Architecture designed with the Deaf in mind

William Woods ASL

The William Woods University language and interpreting lab in the ASL Studies department has considered the various ways in which a space could be more beneficial for using sign language. But how could architecture serve to help both the hearing and the Deaf?

When you think about all of the architectural tools used in the hearing world, it’s very much made for just that — a hearing world. Doorbells, long, rectangular dinner tables, desks in rows all facing the teacher’s, narrow hallways, etc.

While accommodations are provided for the Deaf, as well as people with disabilities, most architecture does not consider it in every corner, every hallway, every path.

And this is the goal of researchers at Gallaudet University, the liberal arts university for the Deaf, through the design movement called DeafSpace.

“Now 10 years old, DeafSpace is an architectural approach that springs from the particular ways Deaf people perceive and inhabit space,” writes Amanda Kolson Hurley in a recent article for the architecture and design publication Curbed.

“It has grown from small workshops — in which participants expressed Deaf sensibilities that were well-known but had never been codified — into the key set of principles shaping new buildings and renovation projects on Gallaudet’s campus, helmed by a cross-disciplinary research institute.”

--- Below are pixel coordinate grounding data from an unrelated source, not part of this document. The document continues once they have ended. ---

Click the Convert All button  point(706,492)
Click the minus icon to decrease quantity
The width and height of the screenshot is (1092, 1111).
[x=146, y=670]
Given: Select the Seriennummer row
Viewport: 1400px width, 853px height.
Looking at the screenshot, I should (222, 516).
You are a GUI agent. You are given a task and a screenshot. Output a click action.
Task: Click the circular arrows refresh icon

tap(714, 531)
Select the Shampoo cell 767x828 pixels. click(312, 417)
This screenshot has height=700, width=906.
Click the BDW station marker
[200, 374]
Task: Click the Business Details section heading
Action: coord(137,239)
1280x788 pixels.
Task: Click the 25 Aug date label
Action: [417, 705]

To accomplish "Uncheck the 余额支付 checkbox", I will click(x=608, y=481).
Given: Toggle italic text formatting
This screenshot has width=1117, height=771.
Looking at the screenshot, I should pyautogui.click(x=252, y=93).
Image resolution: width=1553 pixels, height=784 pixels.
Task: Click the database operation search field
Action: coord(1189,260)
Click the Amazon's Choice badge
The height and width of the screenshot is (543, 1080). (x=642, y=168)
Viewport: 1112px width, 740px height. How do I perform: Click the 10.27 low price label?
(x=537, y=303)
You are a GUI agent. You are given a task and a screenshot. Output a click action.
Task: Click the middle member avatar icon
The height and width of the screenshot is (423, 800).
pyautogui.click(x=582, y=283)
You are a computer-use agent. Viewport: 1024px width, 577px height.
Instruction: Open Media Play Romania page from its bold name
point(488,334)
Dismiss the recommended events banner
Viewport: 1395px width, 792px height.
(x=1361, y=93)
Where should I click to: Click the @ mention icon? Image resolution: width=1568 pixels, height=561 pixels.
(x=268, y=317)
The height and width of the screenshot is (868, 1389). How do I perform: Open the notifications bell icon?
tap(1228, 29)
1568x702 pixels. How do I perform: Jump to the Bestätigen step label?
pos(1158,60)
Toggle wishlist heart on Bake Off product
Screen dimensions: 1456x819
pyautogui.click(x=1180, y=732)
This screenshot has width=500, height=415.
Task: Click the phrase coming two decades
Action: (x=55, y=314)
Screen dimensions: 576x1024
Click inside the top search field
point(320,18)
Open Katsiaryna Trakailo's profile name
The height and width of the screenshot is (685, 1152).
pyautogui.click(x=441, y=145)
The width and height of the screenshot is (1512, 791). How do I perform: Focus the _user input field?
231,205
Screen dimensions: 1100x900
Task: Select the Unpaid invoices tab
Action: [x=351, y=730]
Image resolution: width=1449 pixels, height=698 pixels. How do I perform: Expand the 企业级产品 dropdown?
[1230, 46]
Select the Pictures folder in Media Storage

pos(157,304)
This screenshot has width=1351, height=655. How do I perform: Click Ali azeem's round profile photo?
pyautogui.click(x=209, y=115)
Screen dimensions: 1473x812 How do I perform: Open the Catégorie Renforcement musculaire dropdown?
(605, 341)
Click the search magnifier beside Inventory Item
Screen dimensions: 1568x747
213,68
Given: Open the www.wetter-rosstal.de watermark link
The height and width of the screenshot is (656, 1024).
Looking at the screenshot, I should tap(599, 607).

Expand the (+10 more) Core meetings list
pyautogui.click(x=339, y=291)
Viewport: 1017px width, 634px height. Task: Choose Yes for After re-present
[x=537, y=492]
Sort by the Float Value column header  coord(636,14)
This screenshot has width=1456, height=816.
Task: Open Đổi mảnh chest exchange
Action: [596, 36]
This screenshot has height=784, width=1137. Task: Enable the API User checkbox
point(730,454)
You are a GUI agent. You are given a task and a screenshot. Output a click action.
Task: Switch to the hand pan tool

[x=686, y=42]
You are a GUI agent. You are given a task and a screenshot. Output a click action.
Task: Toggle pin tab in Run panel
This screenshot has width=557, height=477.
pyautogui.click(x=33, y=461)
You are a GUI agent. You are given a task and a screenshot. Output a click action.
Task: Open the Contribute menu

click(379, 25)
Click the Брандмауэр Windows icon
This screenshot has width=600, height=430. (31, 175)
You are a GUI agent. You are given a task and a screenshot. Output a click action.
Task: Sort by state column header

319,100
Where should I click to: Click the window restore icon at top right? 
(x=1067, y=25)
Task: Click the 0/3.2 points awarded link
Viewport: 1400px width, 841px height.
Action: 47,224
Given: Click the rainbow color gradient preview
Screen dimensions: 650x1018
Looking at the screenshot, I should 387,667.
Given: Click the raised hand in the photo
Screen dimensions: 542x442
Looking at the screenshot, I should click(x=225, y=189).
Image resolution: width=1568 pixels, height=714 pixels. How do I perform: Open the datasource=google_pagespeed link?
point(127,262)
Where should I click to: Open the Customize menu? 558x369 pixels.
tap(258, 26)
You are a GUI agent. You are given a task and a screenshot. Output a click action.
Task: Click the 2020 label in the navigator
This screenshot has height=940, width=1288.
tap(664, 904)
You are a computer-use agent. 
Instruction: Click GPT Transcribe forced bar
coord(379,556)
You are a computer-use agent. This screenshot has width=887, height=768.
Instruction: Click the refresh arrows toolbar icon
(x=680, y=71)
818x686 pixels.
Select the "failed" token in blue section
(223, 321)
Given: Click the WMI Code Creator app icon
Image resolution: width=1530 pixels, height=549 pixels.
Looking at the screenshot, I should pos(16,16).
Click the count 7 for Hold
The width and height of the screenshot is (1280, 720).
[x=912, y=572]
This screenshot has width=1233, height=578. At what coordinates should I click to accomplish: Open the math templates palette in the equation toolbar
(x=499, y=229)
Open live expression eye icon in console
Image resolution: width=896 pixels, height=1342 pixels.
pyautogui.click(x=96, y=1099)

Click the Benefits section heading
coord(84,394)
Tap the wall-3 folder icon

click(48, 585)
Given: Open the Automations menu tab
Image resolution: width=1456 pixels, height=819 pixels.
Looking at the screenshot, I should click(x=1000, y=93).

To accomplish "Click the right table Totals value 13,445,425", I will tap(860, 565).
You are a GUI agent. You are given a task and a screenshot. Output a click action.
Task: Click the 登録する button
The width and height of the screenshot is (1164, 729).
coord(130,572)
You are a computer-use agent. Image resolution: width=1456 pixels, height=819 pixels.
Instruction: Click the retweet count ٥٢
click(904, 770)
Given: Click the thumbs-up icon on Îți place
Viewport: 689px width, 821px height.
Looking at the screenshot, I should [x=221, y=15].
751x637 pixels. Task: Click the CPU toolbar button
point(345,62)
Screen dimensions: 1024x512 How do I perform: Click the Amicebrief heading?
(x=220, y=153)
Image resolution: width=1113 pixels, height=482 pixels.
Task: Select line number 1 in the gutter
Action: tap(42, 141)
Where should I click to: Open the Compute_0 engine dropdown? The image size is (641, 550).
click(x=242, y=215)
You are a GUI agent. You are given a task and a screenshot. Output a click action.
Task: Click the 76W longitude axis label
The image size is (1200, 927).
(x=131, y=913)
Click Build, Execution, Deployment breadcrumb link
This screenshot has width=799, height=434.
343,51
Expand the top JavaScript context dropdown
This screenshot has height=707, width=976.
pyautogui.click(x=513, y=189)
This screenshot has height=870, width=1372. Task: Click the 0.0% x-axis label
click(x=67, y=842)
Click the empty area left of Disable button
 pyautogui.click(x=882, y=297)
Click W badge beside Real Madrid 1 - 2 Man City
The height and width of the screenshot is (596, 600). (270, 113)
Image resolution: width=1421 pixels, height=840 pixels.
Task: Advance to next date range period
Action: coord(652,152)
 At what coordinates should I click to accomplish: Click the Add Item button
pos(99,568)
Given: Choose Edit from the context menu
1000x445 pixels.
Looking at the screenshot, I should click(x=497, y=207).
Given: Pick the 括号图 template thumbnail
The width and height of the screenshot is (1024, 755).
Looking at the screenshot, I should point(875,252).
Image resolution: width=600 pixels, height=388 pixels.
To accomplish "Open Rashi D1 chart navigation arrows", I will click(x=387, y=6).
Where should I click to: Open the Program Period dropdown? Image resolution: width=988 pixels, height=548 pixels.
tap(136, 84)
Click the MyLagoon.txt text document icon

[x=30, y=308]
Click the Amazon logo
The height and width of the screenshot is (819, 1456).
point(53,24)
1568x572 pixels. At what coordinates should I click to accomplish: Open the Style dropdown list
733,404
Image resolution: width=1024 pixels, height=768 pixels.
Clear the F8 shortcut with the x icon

These key DeafSpace concepts considered include: sensory reach, space and proximity, mobility and proximity, light and color, and acoustics.

It means considering things such as:

  • U-shaped classrooms so that everyone can see each other and have a discussion
  • Wider hallways and paths and ramps for walkways in place of stairs, allow for more space to hold conversations while walking
  • Diffused lighting and directional lighting helps people signing see each other better
  • Mirrors present allow someone to know what is happening behind them, or if someone is walking up to have a conversation with them
  • Transparent or opaque doorways allow someone to know if someone is at the door or walking by
  • The list goes on

Derrick Behm, a former student who now works in the Office of Campus Design and Planning said in a video by, “We’ve begun to ask ourselves these questions and because of that gotten a lot more creative, begun to think bigger about how we can find different ways to align our ways of being to our environments.”

“DeafSpace is born of the idea that we have something to offer the world. That being Deaf confers some very interesting perspectives on life.”